### Exercise description
Reproduce the records word for word, from the line containing "Select Flute in the instrument list" through the final line, both ends included.

### Extracted entries
::::

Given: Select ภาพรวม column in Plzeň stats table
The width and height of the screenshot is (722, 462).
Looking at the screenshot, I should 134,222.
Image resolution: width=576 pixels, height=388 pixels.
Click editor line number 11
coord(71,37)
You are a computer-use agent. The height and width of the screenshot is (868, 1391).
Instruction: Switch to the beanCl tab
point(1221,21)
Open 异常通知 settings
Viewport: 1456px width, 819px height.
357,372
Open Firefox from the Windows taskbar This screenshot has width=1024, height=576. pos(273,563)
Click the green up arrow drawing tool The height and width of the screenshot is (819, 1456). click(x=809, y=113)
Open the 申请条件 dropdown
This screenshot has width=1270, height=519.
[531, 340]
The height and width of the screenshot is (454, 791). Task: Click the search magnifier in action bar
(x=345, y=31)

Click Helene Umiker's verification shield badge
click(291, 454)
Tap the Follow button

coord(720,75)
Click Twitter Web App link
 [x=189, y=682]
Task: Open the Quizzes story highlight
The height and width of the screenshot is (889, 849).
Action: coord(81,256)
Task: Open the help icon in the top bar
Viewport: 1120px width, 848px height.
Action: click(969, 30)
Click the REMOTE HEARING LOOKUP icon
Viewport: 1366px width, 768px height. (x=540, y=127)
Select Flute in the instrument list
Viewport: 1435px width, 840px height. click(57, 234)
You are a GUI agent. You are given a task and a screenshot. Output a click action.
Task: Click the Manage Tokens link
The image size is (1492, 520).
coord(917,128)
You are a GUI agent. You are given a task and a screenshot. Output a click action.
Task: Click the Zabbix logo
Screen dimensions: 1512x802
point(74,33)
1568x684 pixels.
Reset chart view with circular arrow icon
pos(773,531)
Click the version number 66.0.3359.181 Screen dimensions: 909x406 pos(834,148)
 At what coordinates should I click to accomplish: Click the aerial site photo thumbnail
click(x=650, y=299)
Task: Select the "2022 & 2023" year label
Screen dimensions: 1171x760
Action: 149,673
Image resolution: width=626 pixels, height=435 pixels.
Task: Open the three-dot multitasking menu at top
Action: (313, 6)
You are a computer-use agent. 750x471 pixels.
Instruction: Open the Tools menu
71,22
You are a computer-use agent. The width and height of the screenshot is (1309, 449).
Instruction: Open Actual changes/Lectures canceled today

::::

### Written solution
Select Flute in the instrument list
Viewport: 1435px width, 840px height. click(57, 234)
You are a GUI agent. You are given a task and a screenshot. Output a click action.
Task: Click the Manage Tokens link
The image size is (1492, 520).
coord(917,128)
You are a GUI agent. You are given a task and a screenshot. Output a click action.
Task: Click the Zabbix logo
Screen dimensions: 1512x802
point(74,33)
1568x684 pixels.
Reset chart view with circular arrow icon
pos(773,531)
Click the version number 66.0.3359.181 Screen dimensions: 909x406 pos(834,148)
 At what coordinates should I click to accomplish: Click the aerial site photo thumbnail
click(x=650, y=299)
Task: Select the "2022 & 2023" year label
Screen dimensions: 1171x760
Action: 149,673
Image resolution: width=626 pixels, height=435 pixels.
Task: Open the three-dot multitasking menu at top
Action: (313, 6)
You are a computer-use agent. 750x471 pixels.
Instruction: Open the Tools menu
71,22
You are a computer-use agent. The width and height of the screenshot is (1309, 449).
Instruction: Open Actual changes/Lectures canceled today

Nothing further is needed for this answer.